To find the bounds for \(x\) and \(y\), we need to find the intersection of the cylinder with the \(xy\)-plane. This can be found by setting \(z=0\) in both plane equations and solving for \(x\) and \(y\). For the plane \(z = 3-x\), we have: \(0 = 3-x\) \(x = 3\) For the plane \(z = x-3\), we have: \(0 = x-3\) \(x = 3\) Since both planes intersect at \(x=3\), we can now find the range of \(y\) by substituting this into the cylinder equation: \(x^{2} + 4y^{2} = 4\) \(3^{2} + 4y^{2} = 4\) \(9 + 4y^{2} = 4\) \(4y^{2} = -5\) Since this equation has no solution for \(y\), we conclude that the cylinder does not intersect the \(xy\)-plane. However, we can use the cylinder equation directly to find the bounds for \(x\) and \(y\): \(x^{2} + 4y^{2} = 4\) Let's first solve for x: \(x^2 = 4 - 4y^2\) \(-x^2 = 4y^2 - 4\) \(x^2 = 4(1 - y^2)\) \(x = \pm 2\sqrt{1 - y^2}\) Now let's solve for y: \(4y^2 = 4 - x^2\) \(y^2 = 1 - \frac{x^2}{4}\) \(y = \pm \frac{1}{2}\sqrt{4 - x^2}\) Therefore, our bounds for \(x\) and \(y\) are: \(-2\sqrt{1-y^2} \leq x \leq 2\sqrt{1-y^2}\) and \(-\frac{1}{2}\sqrt{4-x^2} \leq y \leq \frac{1}{2}\sqrt{4-x^2}.\)

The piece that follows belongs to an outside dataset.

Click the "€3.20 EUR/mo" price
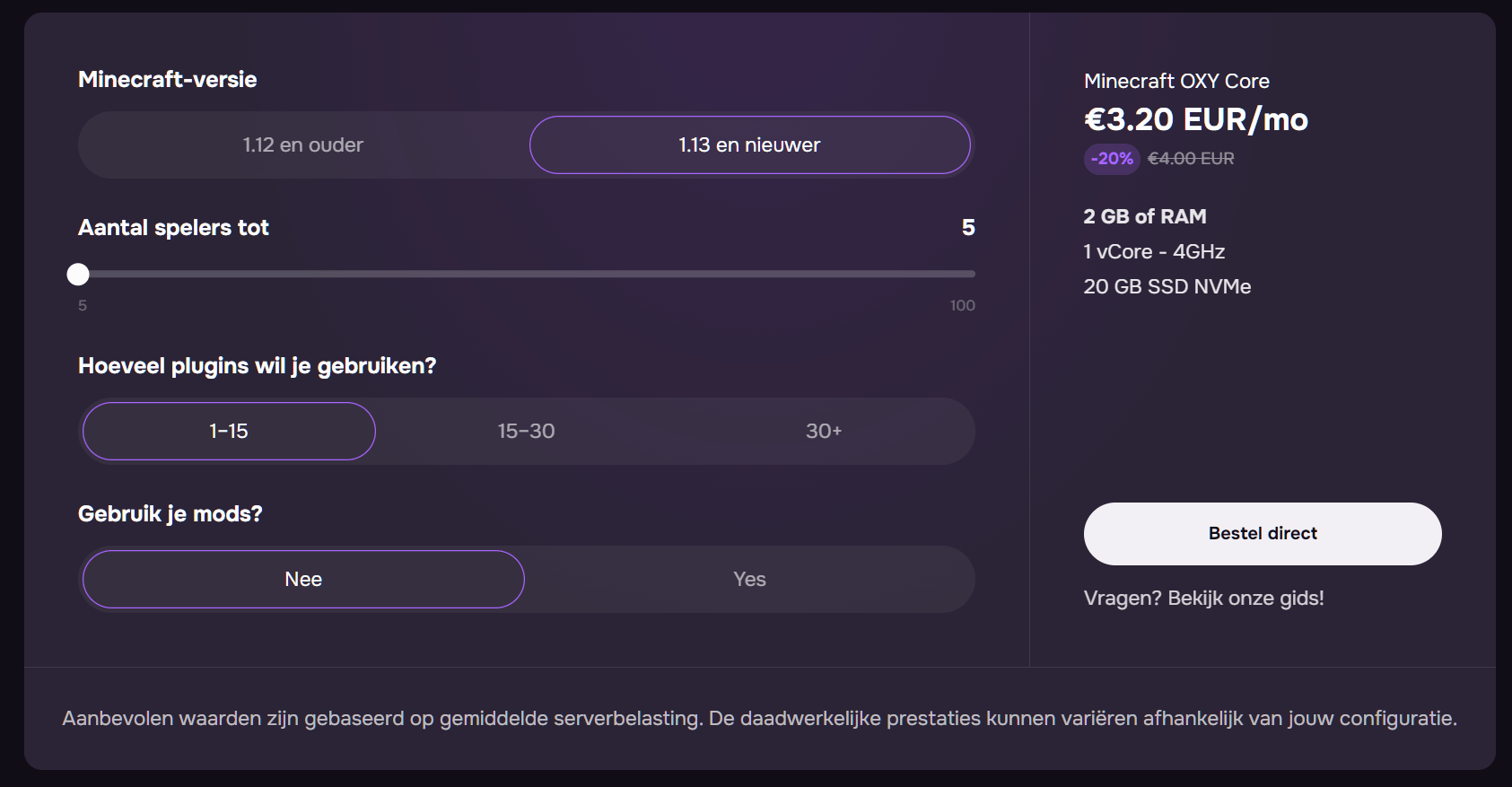This screenshot has height=787, width=1512. [1196, 119]
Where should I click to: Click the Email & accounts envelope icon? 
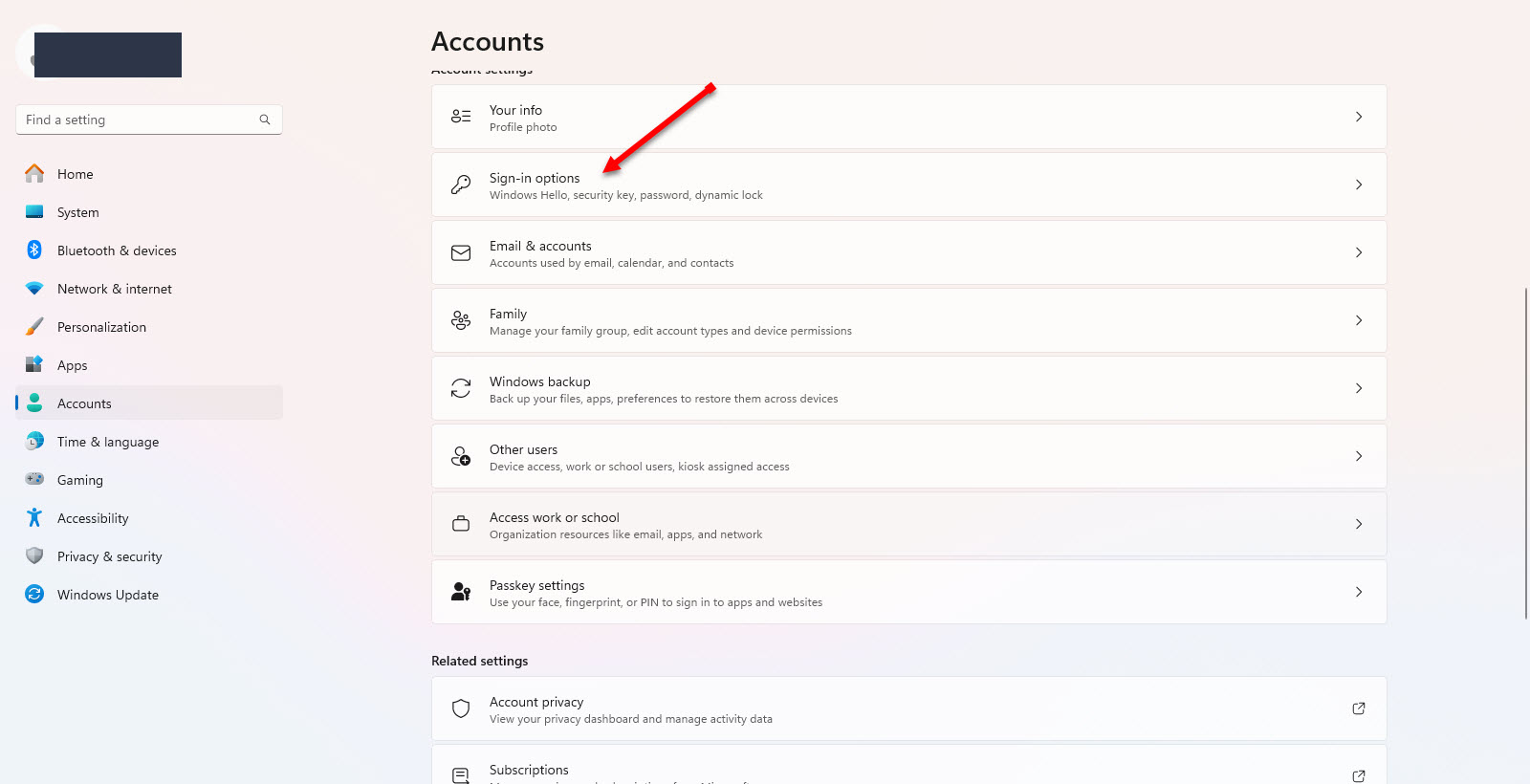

Using the two planes defining the wedge, we will find the range of integration for \(z\): Lower bound for \(z\) (plane \(z=3-x\)): \(z \geq 3-x\) Upper bound for \(z\) (plane \(z=x-3\)): \(z \leq x-3\)

Using the bounds of integration obtained in Steps 1 and 2, we can now set up the triple integral for the volume: \(\displaystyle\int\limits_{-1}^{1} \int\limits_{-\frac{1}{2}\sqrt{4 - 4y^2}}^{\frac{1}{2}\sqrt{4-4y^2}} \int\limits_{3-x}^{x-3} dz\, dx\, dy\)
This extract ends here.